====== Given passage ======

What's so fascinating about the ethos and radical aesthetic / scientific potential at stake here? And, more pressingly, what makes this the right moment for such an operation? In early 2008, FACT (Foundation for Art and Technology) in Liverpool brilliantly anticipated this trend with their influential exhibition SK-INTERFACES, curated by Jens Hauser. Exploring the concept of skin as a technological interface, both literally and metaphorically, the exhibition's accompanying volume provocatively treks through the multidisciplinary wake of this fusion of high art and cutting-edge scientific advances, drawing on politics, architecture, biotechnology, philosophy, and the history of the Western world in order to assess new milestones in this material (re)surfacing.

======

Activities |
A. Can you sum up the passage on the SK-INTERFACES exhibition in two sentences?
B. Could you carry on the passage about the SK-INTERFACES exhibition, starting after its last sentence?
The data that comes next is separate from the passage on the SK-INTERFACES exhibition.

====== Data ======

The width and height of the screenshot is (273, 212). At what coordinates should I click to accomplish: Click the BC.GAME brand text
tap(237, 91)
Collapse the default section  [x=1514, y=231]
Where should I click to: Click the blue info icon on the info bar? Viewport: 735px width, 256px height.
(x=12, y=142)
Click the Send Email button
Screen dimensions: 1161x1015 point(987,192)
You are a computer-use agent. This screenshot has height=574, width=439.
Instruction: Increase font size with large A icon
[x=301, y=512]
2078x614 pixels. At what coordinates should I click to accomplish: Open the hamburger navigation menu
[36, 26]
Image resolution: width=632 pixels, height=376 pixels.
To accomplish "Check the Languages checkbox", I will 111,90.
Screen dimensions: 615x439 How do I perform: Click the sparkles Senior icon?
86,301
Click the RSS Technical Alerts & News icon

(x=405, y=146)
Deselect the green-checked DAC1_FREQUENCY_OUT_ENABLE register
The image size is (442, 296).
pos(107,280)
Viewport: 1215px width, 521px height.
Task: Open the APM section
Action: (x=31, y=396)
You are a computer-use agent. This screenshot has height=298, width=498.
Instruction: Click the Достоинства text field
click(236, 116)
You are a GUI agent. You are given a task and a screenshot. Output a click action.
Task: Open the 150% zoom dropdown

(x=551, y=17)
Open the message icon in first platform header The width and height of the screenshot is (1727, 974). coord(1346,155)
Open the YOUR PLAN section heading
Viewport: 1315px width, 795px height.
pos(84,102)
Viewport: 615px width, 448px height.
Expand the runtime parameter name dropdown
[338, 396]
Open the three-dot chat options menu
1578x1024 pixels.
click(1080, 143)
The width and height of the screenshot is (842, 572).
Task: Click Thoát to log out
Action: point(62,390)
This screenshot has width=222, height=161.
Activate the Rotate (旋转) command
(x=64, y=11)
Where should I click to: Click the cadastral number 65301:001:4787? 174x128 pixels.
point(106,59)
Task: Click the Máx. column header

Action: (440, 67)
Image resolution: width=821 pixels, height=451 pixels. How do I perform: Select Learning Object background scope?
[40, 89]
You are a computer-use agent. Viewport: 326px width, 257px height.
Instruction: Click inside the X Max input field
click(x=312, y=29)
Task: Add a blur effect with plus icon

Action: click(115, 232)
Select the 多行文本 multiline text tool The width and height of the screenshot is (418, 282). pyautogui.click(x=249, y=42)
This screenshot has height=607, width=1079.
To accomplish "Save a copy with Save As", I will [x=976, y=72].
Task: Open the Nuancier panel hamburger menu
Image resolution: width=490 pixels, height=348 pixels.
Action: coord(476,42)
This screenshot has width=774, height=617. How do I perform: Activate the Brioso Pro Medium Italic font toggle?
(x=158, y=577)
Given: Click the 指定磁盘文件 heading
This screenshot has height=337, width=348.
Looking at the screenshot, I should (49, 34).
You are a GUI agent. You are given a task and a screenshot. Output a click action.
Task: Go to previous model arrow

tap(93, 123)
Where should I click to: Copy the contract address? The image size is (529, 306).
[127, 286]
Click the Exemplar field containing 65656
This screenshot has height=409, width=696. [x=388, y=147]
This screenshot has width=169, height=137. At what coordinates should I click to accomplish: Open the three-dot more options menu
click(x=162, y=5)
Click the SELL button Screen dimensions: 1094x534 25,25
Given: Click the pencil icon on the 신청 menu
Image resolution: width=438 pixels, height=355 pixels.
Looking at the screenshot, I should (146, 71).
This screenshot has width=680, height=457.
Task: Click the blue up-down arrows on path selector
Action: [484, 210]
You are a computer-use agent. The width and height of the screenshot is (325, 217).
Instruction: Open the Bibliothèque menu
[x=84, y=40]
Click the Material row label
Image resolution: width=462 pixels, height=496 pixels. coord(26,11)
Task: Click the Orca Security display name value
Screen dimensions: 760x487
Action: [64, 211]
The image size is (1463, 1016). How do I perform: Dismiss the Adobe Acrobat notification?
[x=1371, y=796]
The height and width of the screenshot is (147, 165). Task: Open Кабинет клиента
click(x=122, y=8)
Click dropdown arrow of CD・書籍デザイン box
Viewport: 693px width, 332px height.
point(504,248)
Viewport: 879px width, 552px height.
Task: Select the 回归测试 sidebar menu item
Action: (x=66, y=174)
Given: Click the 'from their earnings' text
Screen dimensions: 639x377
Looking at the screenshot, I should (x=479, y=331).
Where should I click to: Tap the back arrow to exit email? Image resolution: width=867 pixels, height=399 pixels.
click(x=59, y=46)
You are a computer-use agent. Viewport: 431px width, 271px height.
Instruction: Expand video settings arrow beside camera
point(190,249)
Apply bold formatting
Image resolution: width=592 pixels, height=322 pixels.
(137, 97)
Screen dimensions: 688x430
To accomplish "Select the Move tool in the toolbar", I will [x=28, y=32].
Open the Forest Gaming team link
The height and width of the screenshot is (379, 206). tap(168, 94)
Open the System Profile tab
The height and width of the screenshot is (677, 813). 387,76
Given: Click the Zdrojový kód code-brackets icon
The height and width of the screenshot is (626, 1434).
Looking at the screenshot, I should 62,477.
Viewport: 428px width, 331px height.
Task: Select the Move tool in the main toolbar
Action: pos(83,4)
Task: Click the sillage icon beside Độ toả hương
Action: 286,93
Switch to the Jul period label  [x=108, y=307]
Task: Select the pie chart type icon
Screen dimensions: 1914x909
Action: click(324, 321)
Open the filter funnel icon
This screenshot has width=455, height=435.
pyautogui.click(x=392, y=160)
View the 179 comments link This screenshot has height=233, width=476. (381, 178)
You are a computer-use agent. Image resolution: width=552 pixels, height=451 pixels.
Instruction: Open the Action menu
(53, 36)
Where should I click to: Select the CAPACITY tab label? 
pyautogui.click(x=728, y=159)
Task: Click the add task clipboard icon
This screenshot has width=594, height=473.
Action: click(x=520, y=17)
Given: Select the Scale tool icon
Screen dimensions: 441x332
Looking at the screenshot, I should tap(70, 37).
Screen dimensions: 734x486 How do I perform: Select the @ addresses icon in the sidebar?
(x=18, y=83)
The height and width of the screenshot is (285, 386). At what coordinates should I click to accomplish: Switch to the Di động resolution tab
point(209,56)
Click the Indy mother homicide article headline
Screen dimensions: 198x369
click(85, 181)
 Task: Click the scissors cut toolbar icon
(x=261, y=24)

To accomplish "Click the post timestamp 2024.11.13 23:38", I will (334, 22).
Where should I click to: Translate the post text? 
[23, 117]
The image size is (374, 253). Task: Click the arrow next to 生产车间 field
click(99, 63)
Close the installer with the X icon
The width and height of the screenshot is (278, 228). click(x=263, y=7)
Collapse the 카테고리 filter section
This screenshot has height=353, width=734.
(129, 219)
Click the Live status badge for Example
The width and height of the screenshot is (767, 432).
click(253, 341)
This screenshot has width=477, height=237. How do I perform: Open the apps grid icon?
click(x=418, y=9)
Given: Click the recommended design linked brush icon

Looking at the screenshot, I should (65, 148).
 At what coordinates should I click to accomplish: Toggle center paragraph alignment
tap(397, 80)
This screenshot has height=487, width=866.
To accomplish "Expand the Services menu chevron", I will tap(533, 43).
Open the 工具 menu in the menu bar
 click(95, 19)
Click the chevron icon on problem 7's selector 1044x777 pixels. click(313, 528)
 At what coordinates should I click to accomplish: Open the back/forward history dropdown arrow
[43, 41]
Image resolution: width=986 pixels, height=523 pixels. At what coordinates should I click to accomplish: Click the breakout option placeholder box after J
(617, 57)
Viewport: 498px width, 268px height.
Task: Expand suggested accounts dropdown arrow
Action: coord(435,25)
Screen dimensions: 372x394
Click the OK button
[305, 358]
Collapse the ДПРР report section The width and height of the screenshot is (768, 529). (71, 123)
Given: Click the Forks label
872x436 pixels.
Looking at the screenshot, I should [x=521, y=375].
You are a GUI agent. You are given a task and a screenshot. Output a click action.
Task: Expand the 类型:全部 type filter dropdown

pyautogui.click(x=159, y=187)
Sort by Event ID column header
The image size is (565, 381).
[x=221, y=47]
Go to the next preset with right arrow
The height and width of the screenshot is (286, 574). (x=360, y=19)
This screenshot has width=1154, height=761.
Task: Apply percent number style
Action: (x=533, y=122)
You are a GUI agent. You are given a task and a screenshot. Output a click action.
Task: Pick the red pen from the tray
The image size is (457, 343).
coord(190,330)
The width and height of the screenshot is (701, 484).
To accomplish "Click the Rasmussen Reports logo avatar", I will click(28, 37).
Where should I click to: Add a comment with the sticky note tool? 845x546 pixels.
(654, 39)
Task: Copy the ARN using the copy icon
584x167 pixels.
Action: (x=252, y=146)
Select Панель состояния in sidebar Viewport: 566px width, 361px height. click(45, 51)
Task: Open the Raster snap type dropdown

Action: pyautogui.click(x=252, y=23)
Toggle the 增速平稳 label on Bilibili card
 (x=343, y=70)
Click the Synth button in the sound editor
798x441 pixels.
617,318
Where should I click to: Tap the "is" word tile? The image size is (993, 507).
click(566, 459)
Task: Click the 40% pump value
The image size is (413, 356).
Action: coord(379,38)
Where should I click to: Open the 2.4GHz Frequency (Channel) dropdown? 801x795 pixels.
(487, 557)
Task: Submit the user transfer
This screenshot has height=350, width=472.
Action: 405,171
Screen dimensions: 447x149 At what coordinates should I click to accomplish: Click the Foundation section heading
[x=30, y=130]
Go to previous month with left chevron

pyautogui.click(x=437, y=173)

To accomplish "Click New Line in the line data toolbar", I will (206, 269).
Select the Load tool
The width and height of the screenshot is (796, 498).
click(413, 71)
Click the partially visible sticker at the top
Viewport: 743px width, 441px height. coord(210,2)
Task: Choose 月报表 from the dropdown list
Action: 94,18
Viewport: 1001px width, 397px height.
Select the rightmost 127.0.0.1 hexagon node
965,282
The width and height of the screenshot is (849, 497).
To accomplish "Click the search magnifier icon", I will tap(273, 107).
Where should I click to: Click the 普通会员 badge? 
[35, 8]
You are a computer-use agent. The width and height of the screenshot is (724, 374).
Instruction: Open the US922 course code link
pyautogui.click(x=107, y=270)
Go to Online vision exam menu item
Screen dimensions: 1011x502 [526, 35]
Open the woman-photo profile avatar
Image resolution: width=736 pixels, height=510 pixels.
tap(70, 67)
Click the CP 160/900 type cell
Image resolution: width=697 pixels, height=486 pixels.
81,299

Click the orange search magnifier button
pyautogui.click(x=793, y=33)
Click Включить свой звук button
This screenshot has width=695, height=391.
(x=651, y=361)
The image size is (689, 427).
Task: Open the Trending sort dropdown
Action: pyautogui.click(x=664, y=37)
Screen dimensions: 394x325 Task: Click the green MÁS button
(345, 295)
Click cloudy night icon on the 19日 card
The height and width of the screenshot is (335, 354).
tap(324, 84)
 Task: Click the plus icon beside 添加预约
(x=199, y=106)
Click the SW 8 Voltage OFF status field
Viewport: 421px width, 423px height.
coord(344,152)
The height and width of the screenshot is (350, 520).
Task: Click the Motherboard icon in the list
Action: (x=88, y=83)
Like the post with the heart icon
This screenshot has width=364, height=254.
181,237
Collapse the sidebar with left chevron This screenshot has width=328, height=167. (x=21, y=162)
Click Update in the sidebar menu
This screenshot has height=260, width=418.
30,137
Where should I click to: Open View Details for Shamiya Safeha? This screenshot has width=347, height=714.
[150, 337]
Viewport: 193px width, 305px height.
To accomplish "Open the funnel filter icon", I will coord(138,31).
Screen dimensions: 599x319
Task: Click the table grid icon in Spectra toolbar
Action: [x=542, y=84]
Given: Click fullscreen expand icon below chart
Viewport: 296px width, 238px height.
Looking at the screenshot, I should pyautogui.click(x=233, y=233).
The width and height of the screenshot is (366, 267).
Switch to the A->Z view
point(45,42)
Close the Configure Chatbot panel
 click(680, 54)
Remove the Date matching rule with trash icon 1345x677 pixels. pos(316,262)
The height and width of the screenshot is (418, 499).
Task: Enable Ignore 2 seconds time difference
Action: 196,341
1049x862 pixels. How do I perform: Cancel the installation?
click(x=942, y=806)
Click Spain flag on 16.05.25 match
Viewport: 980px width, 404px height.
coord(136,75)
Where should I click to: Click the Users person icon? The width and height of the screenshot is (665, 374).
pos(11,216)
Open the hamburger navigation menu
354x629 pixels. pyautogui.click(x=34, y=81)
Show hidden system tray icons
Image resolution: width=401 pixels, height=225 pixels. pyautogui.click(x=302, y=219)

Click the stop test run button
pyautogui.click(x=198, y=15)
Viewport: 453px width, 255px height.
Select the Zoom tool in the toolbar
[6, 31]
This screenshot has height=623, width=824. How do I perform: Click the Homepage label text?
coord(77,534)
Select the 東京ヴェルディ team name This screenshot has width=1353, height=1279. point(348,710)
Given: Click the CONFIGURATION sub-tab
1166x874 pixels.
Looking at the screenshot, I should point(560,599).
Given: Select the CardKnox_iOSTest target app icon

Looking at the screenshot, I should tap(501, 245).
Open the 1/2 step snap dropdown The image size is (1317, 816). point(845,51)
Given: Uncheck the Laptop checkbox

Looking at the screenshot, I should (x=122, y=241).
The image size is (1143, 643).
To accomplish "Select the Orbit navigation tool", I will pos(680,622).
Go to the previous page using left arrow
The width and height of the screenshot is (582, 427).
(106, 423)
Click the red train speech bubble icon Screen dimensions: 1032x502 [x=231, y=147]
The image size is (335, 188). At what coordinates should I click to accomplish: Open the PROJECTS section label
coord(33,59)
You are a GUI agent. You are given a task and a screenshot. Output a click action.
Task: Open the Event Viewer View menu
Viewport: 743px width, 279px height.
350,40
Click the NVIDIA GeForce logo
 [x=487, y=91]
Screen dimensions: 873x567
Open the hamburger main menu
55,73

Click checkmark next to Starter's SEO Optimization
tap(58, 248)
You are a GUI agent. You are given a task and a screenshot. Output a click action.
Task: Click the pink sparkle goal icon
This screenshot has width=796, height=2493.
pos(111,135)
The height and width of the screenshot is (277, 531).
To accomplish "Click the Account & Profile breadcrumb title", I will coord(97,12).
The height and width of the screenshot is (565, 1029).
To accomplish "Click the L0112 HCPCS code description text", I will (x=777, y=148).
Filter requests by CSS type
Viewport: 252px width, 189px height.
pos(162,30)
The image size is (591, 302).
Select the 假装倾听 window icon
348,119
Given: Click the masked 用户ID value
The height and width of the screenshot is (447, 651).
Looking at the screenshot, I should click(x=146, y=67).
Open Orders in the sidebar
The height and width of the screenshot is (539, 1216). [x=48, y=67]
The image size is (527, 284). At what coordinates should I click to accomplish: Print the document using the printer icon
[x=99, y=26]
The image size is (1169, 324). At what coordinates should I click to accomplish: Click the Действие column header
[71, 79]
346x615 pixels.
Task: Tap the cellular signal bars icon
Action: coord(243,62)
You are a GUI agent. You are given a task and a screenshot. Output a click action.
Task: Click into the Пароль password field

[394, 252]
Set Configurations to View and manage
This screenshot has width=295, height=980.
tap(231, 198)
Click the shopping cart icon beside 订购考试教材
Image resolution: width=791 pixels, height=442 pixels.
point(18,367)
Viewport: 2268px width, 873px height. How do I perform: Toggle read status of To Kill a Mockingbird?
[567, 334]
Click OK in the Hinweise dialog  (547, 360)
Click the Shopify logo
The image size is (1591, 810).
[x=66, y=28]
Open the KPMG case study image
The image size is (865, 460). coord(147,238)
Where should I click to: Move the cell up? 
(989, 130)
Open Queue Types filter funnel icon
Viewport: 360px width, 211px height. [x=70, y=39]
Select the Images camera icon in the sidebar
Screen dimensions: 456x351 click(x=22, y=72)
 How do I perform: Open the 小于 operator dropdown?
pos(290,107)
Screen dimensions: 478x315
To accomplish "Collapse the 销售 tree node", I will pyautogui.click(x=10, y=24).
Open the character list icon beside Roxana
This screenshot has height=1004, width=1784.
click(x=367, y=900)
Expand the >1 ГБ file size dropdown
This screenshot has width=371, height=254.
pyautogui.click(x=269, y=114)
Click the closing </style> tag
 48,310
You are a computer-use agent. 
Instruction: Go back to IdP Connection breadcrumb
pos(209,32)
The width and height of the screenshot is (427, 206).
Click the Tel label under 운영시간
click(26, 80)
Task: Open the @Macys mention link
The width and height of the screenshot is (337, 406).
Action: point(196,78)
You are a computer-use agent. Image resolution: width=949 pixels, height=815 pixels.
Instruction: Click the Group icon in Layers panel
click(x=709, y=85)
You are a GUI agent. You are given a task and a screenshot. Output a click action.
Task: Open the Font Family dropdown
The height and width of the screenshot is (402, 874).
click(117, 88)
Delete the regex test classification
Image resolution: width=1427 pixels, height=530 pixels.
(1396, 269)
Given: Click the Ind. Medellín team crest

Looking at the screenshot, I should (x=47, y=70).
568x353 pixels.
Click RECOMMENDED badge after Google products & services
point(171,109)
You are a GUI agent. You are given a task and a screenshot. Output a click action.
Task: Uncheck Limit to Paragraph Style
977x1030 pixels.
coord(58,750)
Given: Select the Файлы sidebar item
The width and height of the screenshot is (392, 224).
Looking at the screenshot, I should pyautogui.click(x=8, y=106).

======

Written responses |
A. The passage asks what is fascinating about the aesthetic and scientific potential at stake and why this is the right moment for such an operation. It notes that FACT in Liverpool anticipated the trend in early 2008 with SK-INTERFACES, an exhibition curated by Jens Hauser that explored skin as a technological interface, and whose accompanying volume drew on politics, architecture, biotechnology, philosophy and the history of the Western world.

B.
If that's not enough to wet (or even re-fuse?) your palette, then keep your eyes pealed for FACT / Liverpool University Press's Spring 2009 release Human Futures: Art in an Age of Uncertainty (edited by Andy Miah), a not-to-be-missed exploration of technological innovation through the lens of biocultural consumption that considers issues as diverse the ethics and aesthetics of human enhancement and our lost dreams for the space age, among other topics.

In any case, today's a day to celebrate our ability to remake our own somatic architecture—and mull over all the potential becomings at hand. I suggest a back-to-back screening of Robocop and The Bicycle Thief—as new frontiers shift around the body and sentiment.